Verano. Paseo marítimo. Ocho y cuarto de la tarde del mismo día. Las nubes se han retirado y permiten disfrutar del tímido retiro del sol que baja cadencioso desde el cielo hasta el mar, atravesando su línea de comunión. Animados por la buena temperatura, son muchos los que están dando largas caminatas por la playa y también hay mucha gente haciendo compras y aprovechando para tomar algo, hasta que llegue la hora de la cena. Los bares y restaurantes están muy animados, las luces de las farolas están comenzando a encenderse y, en las tiendas, los dependientes apuran hasta el último minuto para atender a los clientes que deambulan por sus locales.

En la zona del paseo, entre la animada concurrencia de paseantes y al lado de la barandilla de hierro pintada de blanco, viene un hombre, ya mayor, empujando un carrito de bebé en el que duerme un niño de algo menos de un año de edad, su nieto, probablemente. Camina despacio, deteniéndose de vez en cuando para volver la cabeza y, después, proseguir al mismo ritmo. Pocos pasos más atrás, una mujer bajita, cargada con dos chaquetas de punto, se ha detenido y se ha apoyado en la baranda. El hombre la mira y se gira otra vez para ver si el niño sigue durmiendo. Le recoloca la pequeña mantita de color verde pistacho que le cubre desde los pies hasta el pecho y comprueba una vez más que los cinturones de sujeción estén bien ajustados.

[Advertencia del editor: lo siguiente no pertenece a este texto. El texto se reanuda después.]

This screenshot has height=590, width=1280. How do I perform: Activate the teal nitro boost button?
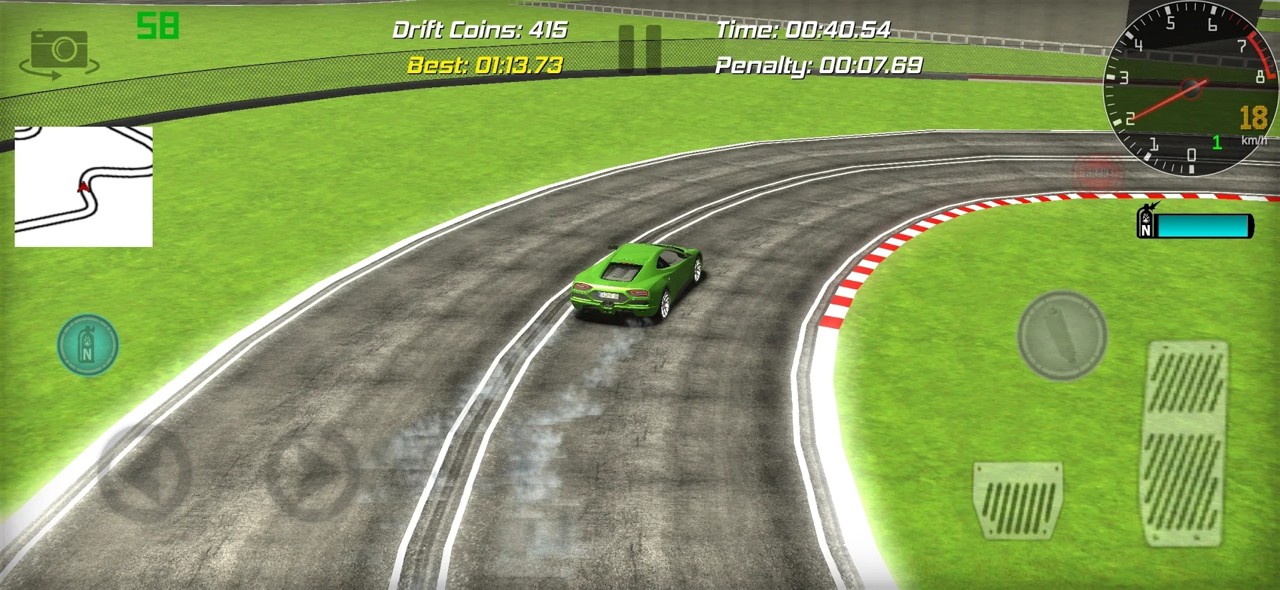(88, 346)
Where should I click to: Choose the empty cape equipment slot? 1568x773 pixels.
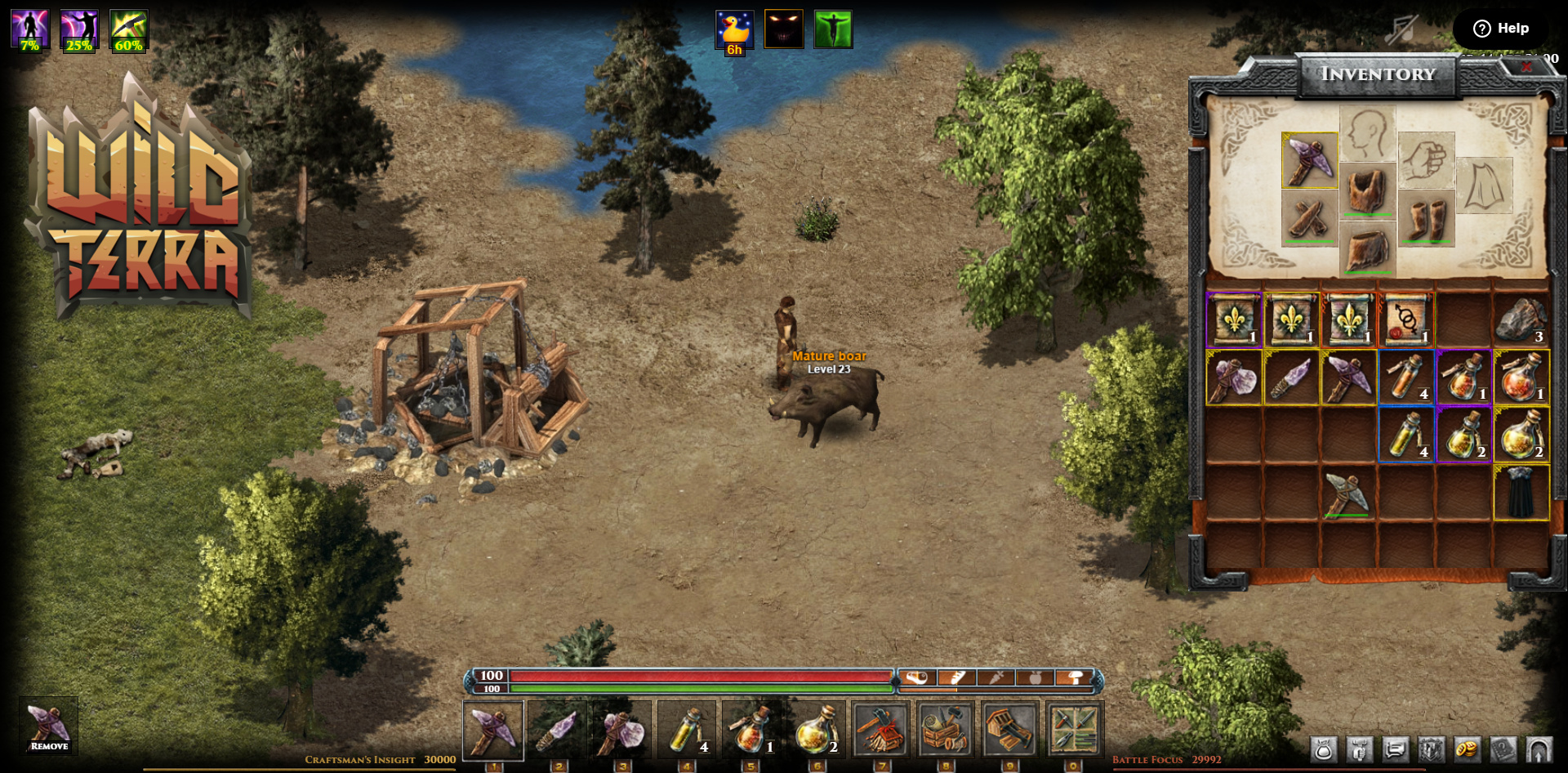tap(1484, 186)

Mientras, la mujer ha llegado a su altura. Va a haber mucha resaca mañana, dice. El hombre mira hacia el mar y asiente con la cabeza. Agarra con firmeza el asidero del carrito del bebé y reemprende la marcha. Mira al frente con la cabeza alta, erguido, fijándose bien en llevar la sillita bien recta, en no tropezar con nadie. Ella permanece a su lado durante unos pocos pasos pero, poco a poco, vuelve a retrasarse. Con las dos chaquetas colgando de su brazo, recorre con la vista los edificios, a la gente con la que se cruza y, de hito en hito, se detiene para mirar al mar, para descansar y para saludar a algún conocido que otro. Cuando se da cuenta, se ha quedado muy atrás, el hombre ha llegado al final del paseo, ha dado la vuelta y ya está de regreso.

Quizá sea una de las mayores compañías, la de quienes, aun en la distancia, se saben cerca.